[START EXTRACTED TEXT]
Erica Abrams Locklear presents APPALACHIA ON THE TABLE, with Sheri Castle

Erica A Locklear presents Appalachia on the Table on June 6 at 6 pm.

Tuesday, June 6, 2023 - Signing Line at 5:30 pm, Talk begins at 6:00 pm

Scroll down to order your book, and please indicate in the comments if you’d like 1-2 seats held for you at the event!

Flyleaf will offer seating for up to 60 in-person guests, with priority access given to folks who purchase the book. Masks recommended.


How do long-held preconceptions about Appalachian foodways color our perception of the region and its people?

When her mother passed along a cookbook made and assembled by her grandmother, Erica Abrams Locklear thought she knew what to expect. But rather than finding a homemade cookbook full of apple stack cake, leather britches, pickled watermelon, or other “traditional” mountain recipes, Locklear discovered recipes for devil’s food cake with coconut icing, grape catsup, and fig pickles. Some recipes even relied on food products like Bisquick, Swans Down flour, and Calumet baking powder. Where, Locklear wondered, did her Appalachian food script come from? And what implicit judgments had she made about her grandmother based on the foods she imagined she would have been interested in cooking?
[END EXTRACTED TEXT]
[START GIVEN MATERIAL]
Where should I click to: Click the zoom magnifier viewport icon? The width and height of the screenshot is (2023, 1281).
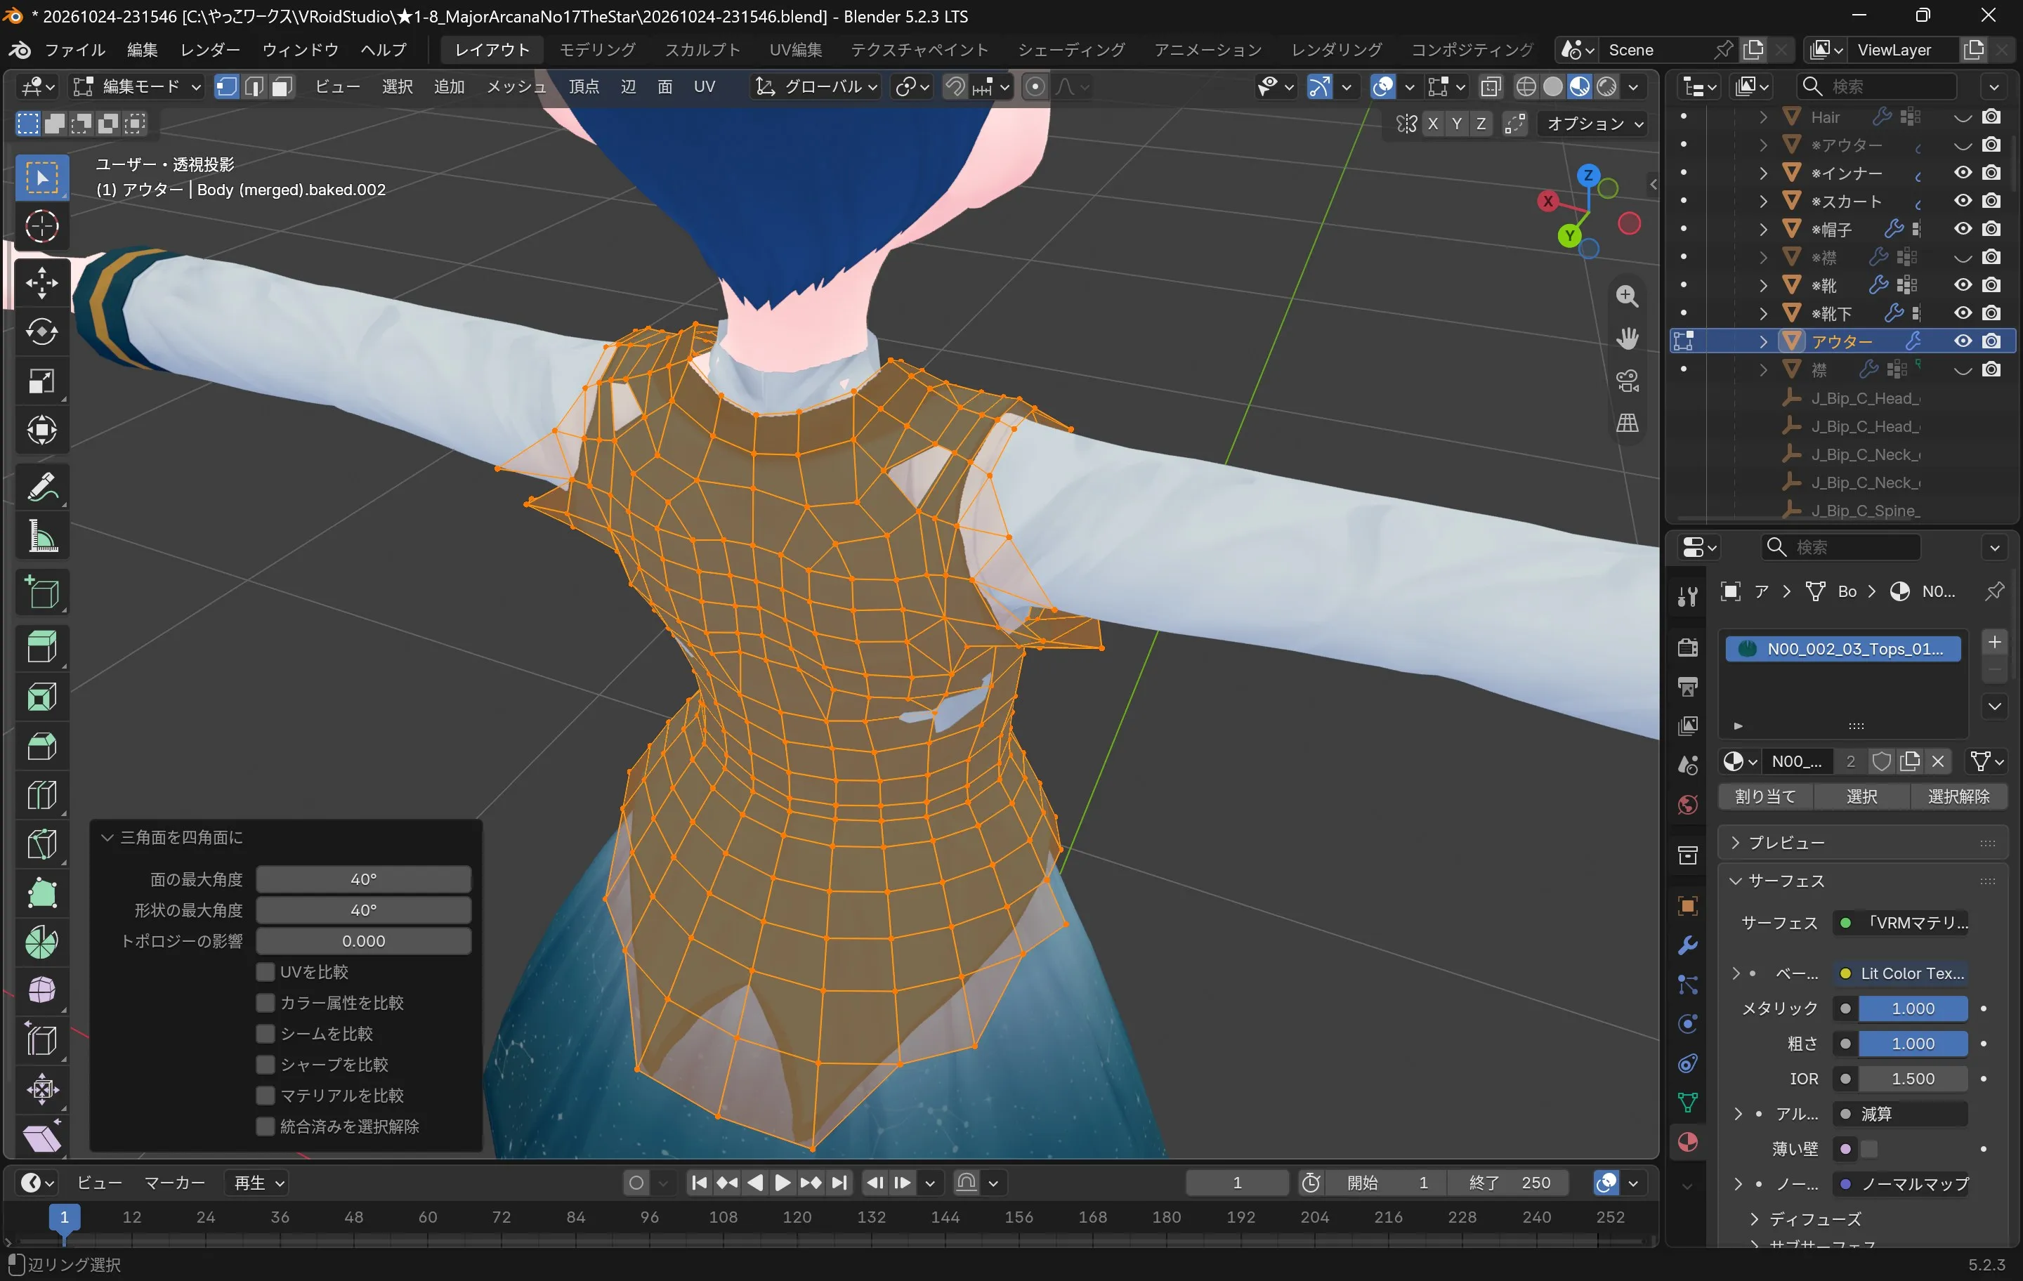pyautogui.click(x=1627, y=296)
[END GIVEN MATERIAL]
## BRIEF
In the event listing for the book talk, how many in-person guests will Flyleaf seat?

## FINAL RESULT
Up to 60.